Even if you have highly effective content, as discussed above, we often see issues in lead generation programs that are producing leads that are not fully qualified. They are engaged (i.e., have interacted with several pieces of marketing collateral/events) but aren’t qualified to buy. Passing those leads onto sales is going to increase friction in the process by gumming up the funnel with the wrong people. Additionally, it will increase friction between marketing and sales as sales starts to discount the value of the “engaged” leads they are getting. Look for an indicator of this friction in the simple metric of the percent of leads passed from marketing to sales that sales says are qualified. Your sales team isn’t going to ignore a lead that they believe can close—that they believe is qualified.
Ask yourself, “How can I increase the number of leads I pass to sales that they are excited to follow up on?” If you don’t have lead grading as part of your lead gen program, you need to add one. Scoring indicates only the level of engagement—the “warmth” of the lead. You must add a grade for qualifying attributes, such as, is a part of the buying team, is from a relevant target company, or has a high level of seniority at the company [see Figure 1]. This will help your marketing team not pass low-grade leads, such as highly engaged PhD students—or worse, competitors or members of your own company—to the sales team.

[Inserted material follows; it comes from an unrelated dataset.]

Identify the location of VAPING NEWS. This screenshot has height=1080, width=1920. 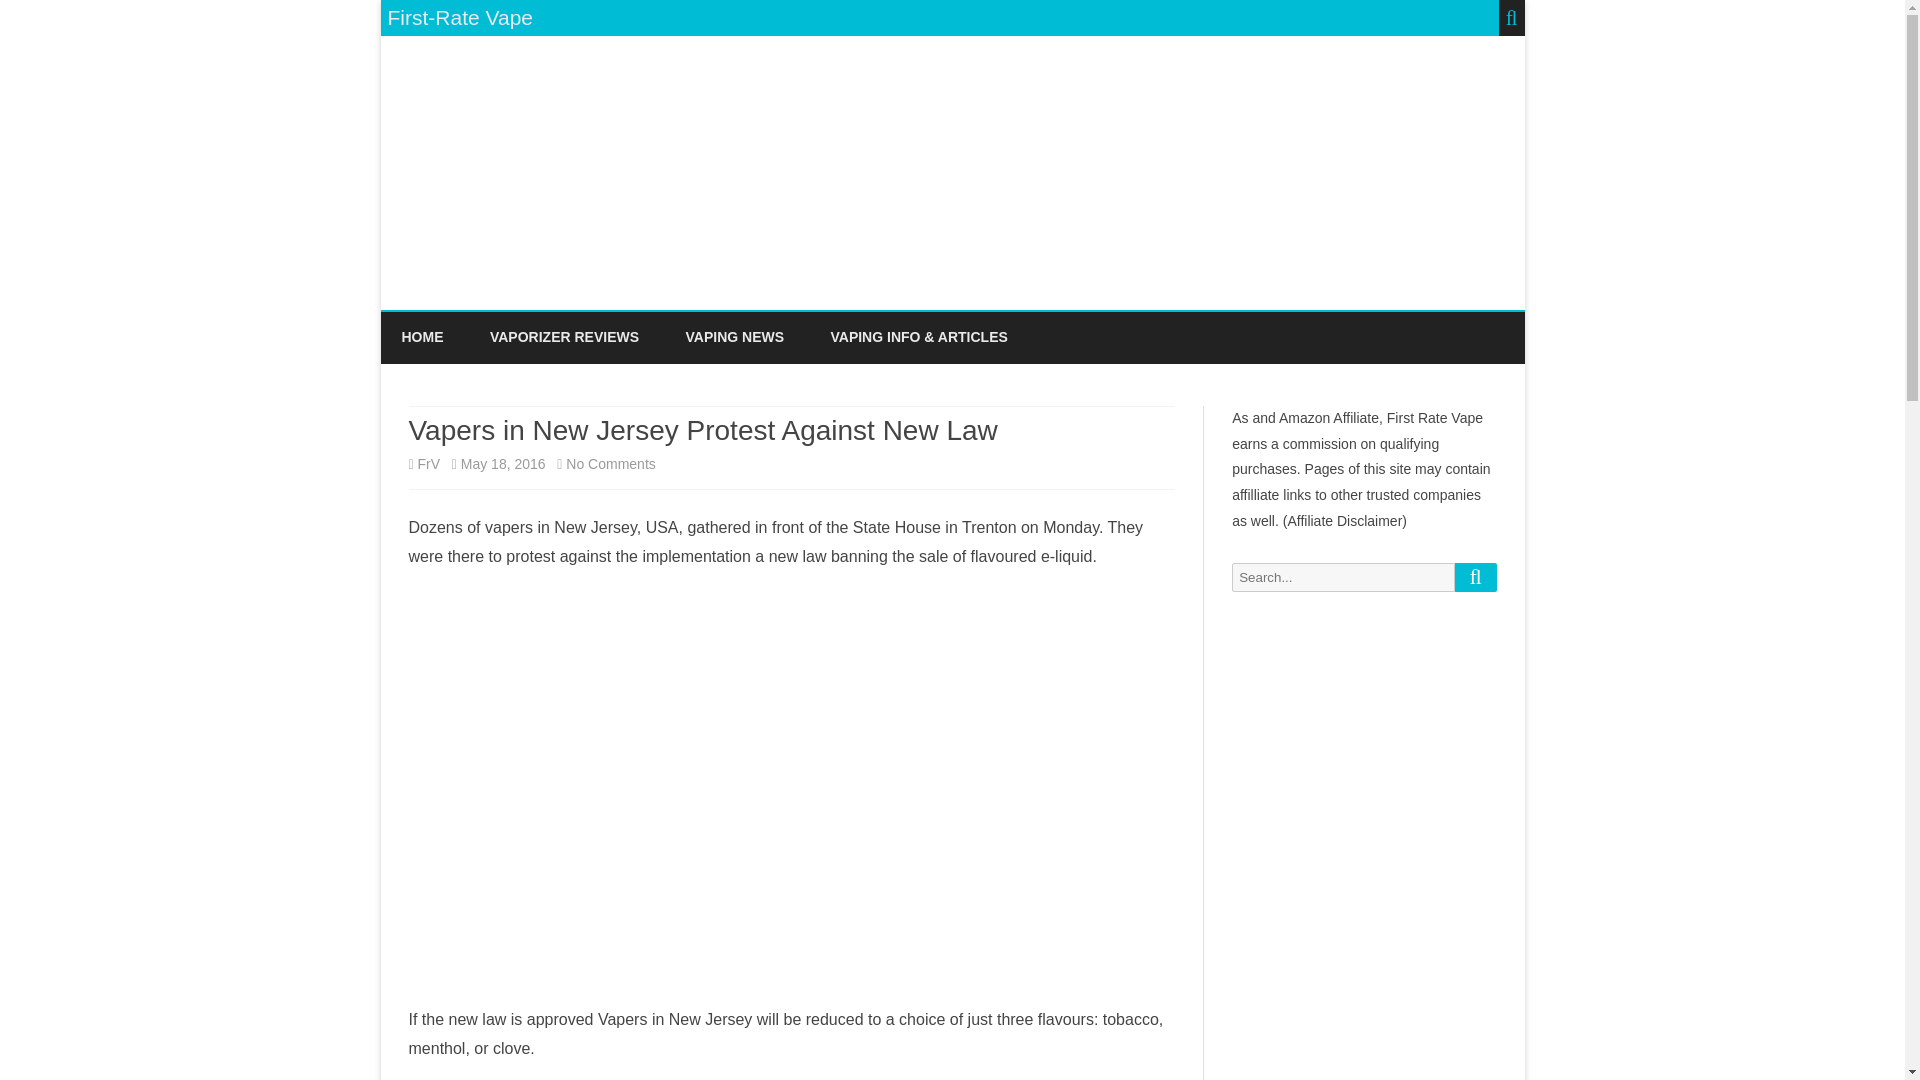
(735, 338).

In terms of validating whether the leads that are coming in are not just leads the sales team wants but also leads that close and generate revenue, you can look to different indicators of inefficiency—bad friction. Look further down into how the lead flows through the buying process with your brand.
It is important not to view your marketing team as a lead drop off service or for your peers in other functions to view your team this way. Instead, work to smooth out bad friction in partnership with sales to show the value of the go-to-market teams to the rest of the organization. As an example, one brand I worked on had great lead pass through rates from marketing to sales, and then everything fell apart when sales was working to open opportunities with those leads—only 4 percent were moving from the handover to sales to opportunity. But once sales was able to open an opportunity, the close rate was north of industry benchmarks.
Doing that simple funnel analysis created a rallying cry internally to fix “the 4 percent problem.” Marketing was able to help with talking points, battlecards and renewed trainings on key topics like the unique value proposition. With focus, the go-to-market teams were able to raise the 4 percent to 13 percent together and saw no deterioration in the conversion rate from opportunity to close. That 9 percentage point increase immediately increased the ROI of leads marketing was bringing in. Everyone was happy, including the CFO—and you know that’s a tough audience for marketing to please!
Friction: Essential whether it’s good or bad
You want to create the kind of friction that stops the scroll on social media or the get-up-off-the-couch motion when commercials come on while watching live sports. This kind of friction is good friction and is an essential ingredient in your marketing effectiveness.
For marketing efficiency, look to uncover existing friction standing between a customer and a sale and move to minimize it. This kind of friction, though bad, is a gift in that it indicates areas that should be working better—areas that often include misalignment among go-to-market teams or proving return-on-investment stemming from marketing plans, spend and activities. Disregarding this friction inadvertently neglects the areas that require attention and improvement—the areas that when addressed will make them generate more demand, more efficiently.
Friction is part of the human experience and can be used as a force for good: to effectively grab target audiences’ attention and keep it, and to efficiently welcome them as customers for the first, second, twentieth or one-hundredth time.